Zschokke
- Formerly: Conrad Zschokke SA
- Company type: Joint-stock company
- Industry: Civil engineering
- Founded: 1909 in Aarau, Switzerland
- Founder: Conrad Zschokke
- Fate: Merged with Batigroup to form Implenia (2006)
- Headquarters: Geneva (from 1922)
- Products: Civil engineering works, dams, tunnels, bridges, hydroelectric and port construction

= Zschokke (company) =

Swiss civil engineering company

Zschokke was a Swiss civil engineering company. Founded in 1909, it became one of the largest Swiss civil engineering firms before merging with Batigroup in 2006 to form Implenia.

== History ==

Zschokke was created as a joint-stock company for major engineering works in 1909 by Conrad Zschokke at Aarau, with the support of private banks in Geneva and of Gustave Naville. Zschokke brought to his new company all his current contracts and worksites, as well as his metal construction workshops at Döttingen. After the founder's death, the offices (1918) and then the registered office of Conrad Zschokke SA (1922) were transferred to Geneva, under Naville's chairmanship.
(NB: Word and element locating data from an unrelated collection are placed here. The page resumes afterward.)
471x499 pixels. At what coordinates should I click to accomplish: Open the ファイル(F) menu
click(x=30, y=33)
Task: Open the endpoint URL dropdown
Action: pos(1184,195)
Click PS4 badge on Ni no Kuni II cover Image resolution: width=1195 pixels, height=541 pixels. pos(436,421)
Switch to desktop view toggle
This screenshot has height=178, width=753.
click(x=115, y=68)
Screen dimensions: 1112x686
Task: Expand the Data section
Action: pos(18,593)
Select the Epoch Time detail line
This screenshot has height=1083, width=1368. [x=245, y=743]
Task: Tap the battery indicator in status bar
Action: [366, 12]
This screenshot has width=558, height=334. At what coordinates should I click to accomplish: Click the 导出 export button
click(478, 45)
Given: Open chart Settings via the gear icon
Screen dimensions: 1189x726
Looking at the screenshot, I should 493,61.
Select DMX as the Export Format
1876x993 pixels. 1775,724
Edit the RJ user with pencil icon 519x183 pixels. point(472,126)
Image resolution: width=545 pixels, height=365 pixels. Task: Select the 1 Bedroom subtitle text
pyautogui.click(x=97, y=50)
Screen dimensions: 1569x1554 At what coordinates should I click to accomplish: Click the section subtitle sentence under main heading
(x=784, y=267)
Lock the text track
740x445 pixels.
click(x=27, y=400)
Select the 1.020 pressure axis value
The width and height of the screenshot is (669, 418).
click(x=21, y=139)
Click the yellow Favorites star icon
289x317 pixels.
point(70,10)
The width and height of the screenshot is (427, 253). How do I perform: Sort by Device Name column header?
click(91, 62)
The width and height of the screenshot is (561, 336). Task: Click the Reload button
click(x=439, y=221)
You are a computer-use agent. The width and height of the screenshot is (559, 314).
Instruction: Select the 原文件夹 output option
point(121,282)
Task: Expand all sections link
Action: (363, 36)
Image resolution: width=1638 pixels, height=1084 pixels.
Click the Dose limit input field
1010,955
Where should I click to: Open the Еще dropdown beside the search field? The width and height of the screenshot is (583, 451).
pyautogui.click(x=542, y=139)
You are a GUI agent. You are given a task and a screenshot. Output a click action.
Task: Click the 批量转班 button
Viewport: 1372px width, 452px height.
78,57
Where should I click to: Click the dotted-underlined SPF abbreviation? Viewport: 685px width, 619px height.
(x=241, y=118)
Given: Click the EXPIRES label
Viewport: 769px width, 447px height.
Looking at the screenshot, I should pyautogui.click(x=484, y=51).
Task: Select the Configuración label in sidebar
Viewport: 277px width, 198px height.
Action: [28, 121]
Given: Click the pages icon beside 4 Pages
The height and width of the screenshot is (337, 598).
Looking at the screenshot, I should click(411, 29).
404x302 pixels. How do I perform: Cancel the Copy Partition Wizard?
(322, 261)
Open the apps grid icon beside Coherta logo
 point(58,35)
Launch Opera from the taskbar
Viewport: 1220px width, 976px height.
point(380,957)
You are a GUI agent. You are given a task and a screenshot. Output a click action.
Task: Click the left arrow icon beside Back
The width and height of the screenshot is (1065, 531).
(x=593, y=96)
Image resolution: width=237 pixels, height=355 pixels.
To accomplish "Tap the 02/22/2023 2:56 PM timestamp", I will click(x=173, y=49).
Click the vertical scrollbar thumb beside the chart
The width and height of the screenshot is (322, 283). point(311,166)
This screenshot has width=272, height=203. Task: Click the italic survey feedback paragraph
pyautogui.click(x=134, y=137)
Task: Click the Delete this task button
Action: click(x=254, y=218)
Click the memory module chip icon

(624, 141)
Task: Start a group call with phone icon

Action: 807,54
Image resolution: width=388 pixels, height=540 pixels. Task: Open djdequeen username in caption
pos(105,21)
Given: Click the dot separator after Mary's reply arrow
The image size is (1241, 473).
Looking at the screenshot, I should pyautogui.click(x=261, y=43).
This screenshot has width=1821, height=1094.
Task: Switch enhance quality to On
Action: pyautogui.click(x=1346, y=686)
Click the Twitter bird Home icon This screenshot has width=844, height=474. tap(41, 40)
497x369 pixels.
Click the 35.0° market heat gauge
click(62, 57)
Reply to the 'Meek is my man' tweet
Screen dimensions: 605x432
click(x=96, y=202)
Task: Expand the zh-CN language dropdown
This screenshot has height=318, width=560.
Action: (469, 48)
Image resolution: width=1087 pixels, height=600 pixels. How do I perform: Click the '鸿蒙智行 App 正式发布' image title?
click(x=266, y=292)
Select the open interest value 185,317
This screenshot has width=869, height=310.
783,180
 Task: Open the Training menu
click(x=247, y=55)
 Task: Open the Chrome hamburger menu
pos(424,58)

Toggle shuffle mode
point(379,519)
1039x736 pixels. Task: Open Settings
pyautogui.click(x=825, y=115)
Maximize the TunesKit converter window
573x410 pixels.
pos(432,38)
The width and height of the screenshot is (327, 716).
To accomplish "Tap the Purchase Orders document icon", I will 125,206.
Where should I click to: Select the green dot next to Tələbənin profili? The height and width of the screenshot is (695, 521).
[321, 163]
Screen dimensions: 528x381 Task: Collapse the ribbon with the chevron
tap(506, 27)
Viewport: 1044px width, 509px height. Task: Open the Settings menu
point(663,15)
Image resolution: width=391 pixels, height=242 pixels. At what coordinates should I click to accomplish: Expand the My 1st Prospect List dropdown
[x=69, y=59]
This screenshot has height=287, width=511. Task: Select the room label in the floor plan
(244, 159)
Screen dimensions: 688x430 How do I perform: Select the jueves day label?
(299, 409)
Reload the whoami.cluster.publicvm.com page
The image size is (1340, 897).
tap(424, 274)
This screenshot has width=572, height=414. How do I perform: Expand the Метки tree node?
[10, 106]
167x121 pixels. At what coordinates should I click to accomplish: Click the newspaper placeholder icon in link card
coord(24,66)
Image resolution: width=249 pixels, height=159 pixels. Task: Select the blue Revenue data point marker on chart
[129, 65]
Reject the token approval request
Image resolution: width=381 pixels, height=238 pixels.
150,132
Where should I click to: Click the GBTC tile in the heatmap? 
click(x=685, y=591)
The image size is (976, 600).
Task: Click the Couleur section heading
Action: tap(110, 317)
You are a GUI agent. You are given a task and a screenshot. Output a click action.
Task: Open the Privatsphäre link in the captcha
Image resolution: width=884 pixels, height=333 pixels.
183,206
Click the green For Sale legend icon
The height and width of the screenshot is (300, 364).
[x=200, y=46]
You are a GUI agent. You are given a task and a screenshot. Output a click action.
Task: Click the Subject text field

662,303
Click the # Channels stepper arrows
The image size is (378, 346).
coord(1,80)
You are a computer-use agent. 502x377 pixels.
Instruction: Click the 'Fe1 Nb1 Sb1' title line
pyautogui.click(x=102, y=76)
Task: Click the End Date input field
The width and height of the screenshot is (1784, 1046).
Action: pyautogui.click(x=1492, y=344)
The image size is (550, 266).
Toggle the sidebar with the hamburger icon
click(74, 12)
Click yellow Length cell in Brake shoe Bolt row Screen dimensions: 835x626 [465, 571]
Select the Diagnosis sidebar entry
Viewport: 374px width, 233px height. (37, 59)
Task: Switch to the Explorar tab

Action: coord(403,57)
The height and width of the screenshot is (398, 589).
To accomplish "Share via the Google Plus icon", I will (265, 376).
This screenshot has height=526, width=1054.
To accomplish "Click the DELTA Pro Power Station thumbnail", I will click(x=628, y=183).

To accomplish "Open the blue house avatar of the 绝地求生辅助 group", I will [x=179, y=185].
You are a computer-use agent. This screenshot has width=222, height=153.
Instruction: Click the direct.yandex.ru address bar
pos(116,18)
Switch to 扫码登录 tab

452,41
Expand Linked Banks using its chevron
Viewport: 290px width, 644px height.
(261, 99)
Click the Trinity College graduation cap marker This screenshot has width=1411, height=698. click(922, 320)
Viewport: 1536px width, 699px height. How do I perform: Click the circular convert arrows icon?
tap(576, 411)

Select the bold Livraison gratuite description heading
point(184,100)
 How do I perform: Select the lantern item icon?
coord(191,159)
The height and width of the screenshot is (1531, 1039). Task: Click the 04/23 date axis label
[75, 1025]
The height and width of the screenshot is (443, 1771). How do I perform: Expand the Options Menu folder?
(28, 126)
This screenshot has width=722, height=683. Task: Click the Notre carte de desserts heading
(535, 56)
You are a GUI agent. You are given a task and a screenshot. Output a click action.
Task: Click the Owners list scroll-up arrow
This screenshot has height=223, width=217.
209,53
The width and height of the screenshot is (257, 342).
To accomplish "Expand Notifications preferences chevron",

Having become one of the largest Swiss civil engineering firms, the company set up subsidiaries in France and Italy (1919–1924). It carried out major works in Switzerland and abroad, including port works (the extension of the port of Marseille) and hydroelectric installations (notably the Augst-Wyhlen and Laufenburg power stations), dams, motorways, runways, bridges, tunnels, and underground constructions (notably the Dinorwic power station in Great Britain), as well as car parks.

Transformed into a holding company in 1963, Zschokke merged with Batigroup of Basel in 2006 to form Implenia, headquartered in Zürich.